Click to reveal Trigger 3: Medical Management and Patient Counselling (discuss previous trigger first!)
Trigger 3: Medical Management and Patient Counselling
MRI confirms aggressive cortical destruction of the right tibia with a soft tissue mass extending beyond the bone; biopsy demonstrates osteosarcoma arising in pagetic bone. Meanwhile, the orthopaedic team reviews the uncomplicated pagetic sites (skull, spine, humerus). For these sites, the team plans to initiate bisphosphonate therapy to reduce bone turnover. The patient and his family ask: 'Can this medicine cure the disease? How long does he need to take it? Are there side effects?'
DISCUSSION POINTS
- Which bisphosphonate is preferred for Paget's disease — oral alendronate or intravenous zoledronic acid? What is the dosing rationale, expected biochemical response, and duration of remission?
- How would you counsel Mr.

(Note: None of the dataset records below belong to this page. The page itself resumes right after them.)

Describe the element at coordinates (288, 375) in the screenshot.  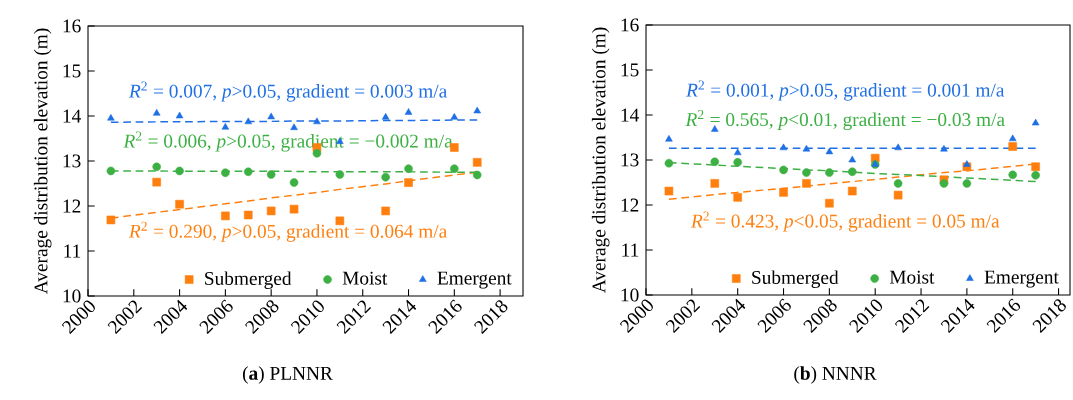
I see `text: (a) PLNNR` at that location.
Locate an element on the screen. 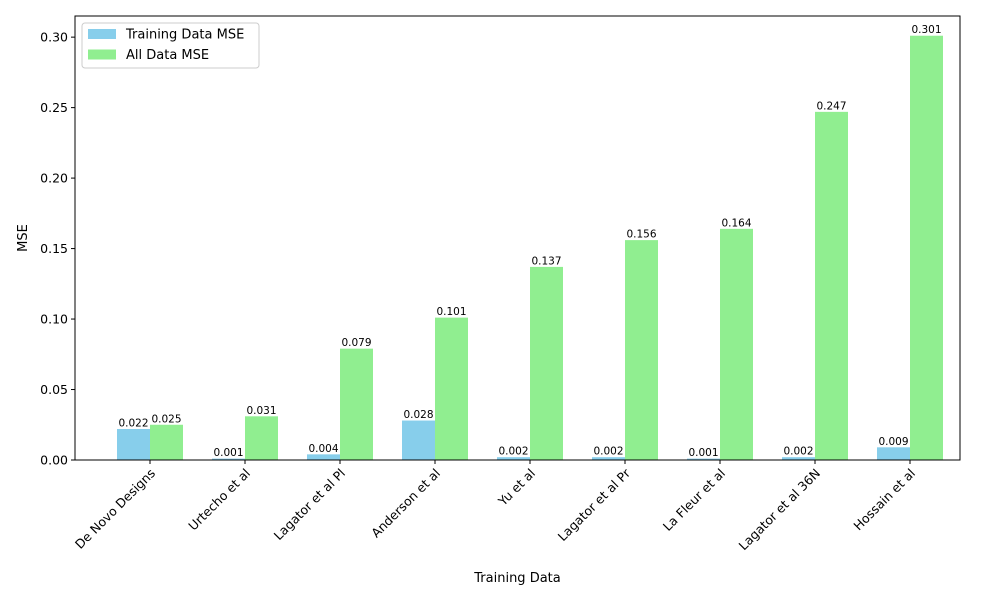 This screenshot has width=1000, height=600. data-label-all-5: 0.156 is located at coordinates (641, 235).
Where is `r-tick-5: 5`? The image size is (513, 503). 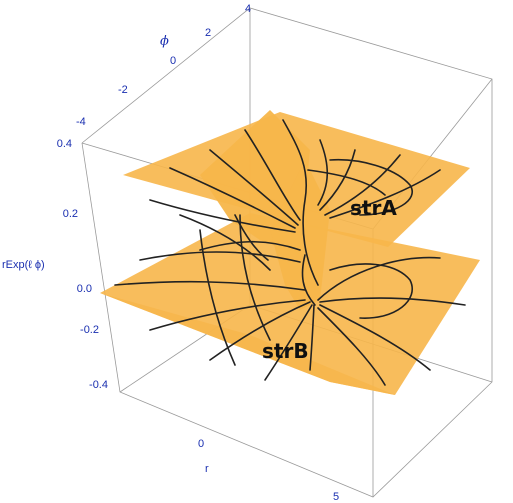 r-tick-5: 5 is located at coordinates (336, 497).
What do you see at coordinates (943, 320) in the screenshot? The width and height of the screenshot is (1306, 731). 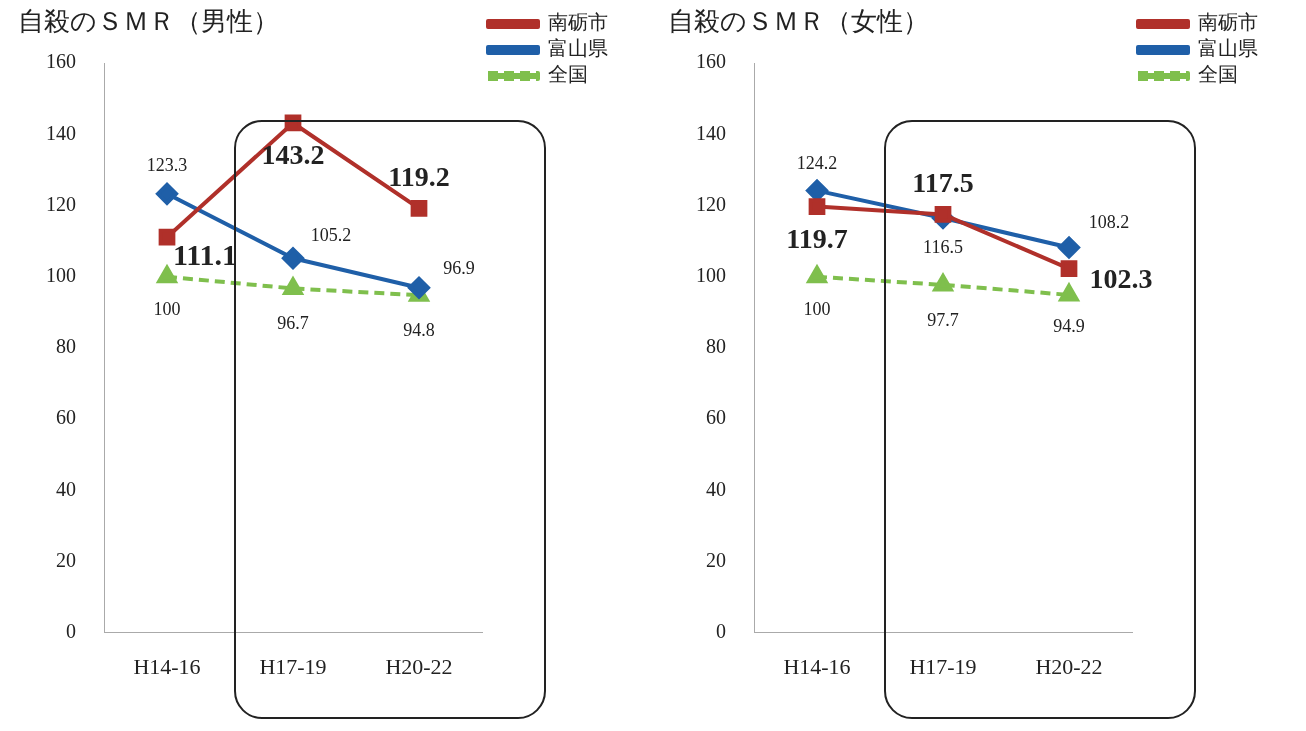 I see `data-label: 97.7` at bounding box center [943, 320].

Krishnamurthy and his family about the natural history of Paget's disease, the goals of bisphosphonate therapy, and the monitoring required?

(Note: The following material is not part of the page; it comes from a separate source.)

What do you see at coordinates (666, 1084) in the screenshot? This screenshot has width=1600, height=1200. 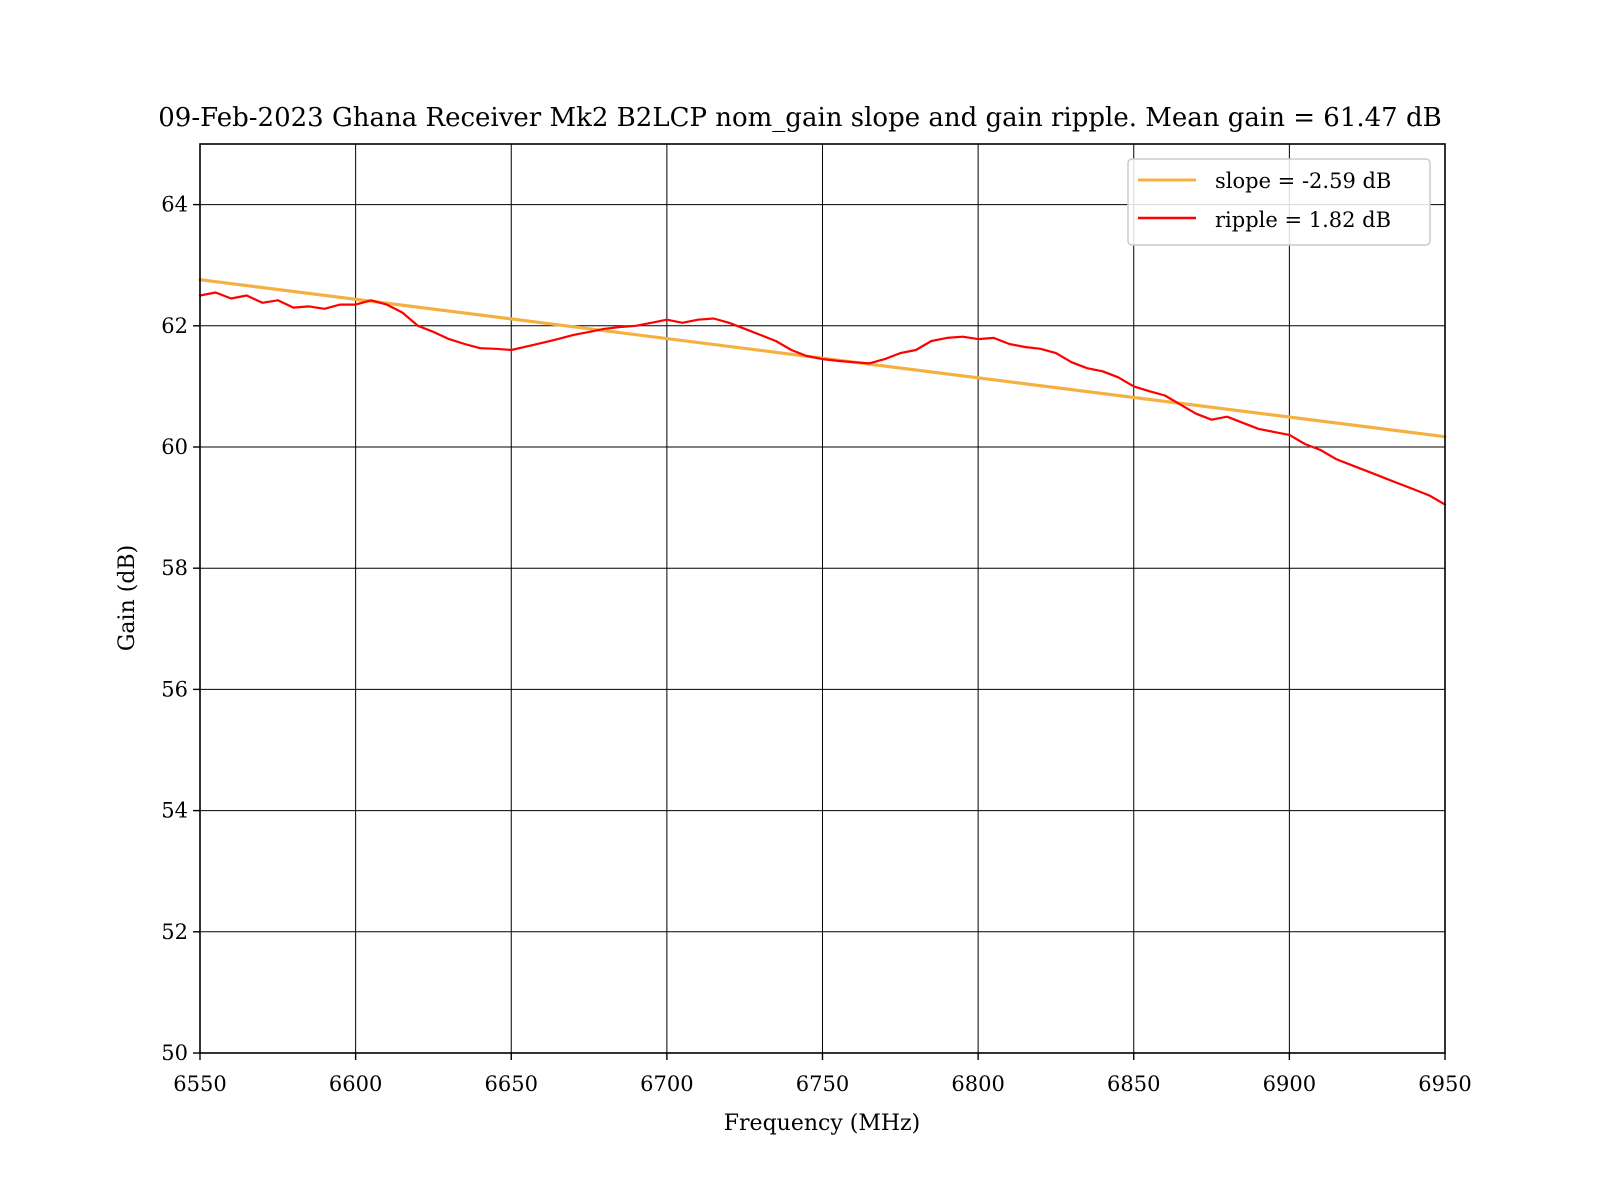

- Reflecting on the full case: how does osteoporosis differ from osteomalacia and Paget's disease in terms of (a) biochemical profile and (b) radiological findings? Construct a comparison table covering Ca, PO4, ALP, vitamin D, and PTH for all three conditions.
Learning Issues
Research these questions and bring your findings to the discussion.
- [OR7.1] What is the aetiopathogenesis of Paget's disease of bone? How does disordered osteoclast activity lead to the characteristic mixed lytic-sclerotic bone lesions?
- [OR7.1] What are the biochemical differences between osteoporosis, osteomalacia, and Paget's disease with respect to serum calcium, phosphate, ALP, vitamin D, and PTH? Under what circumstances can hypercalcaemia occur in Paget's disease?
- [OR7.1] What is the treatment protocol for Paget's disease with intravenous zoledronic acid? How is treatment response monitored and when is re-treatment indicated?
- [OR7.1] What are the recognised complications of Paget's disease? How does sarcomatous transformation present and what is the clue in the ALP trend?
- [OR7.1] How does deafness develop in Paget's disease? Which type of hearing loss predominates and why?
- [OR7.1] What are the clinical features, radiological signs (including Looser's zones), and management of osteomalacia? How does it differ biochemically from osteoporosis?
- [OR7.1] What are the deformities of nutritional rickets and how are they managed? What is the role of surgery versus medical treatment and at what age/stage is surgical correction considered?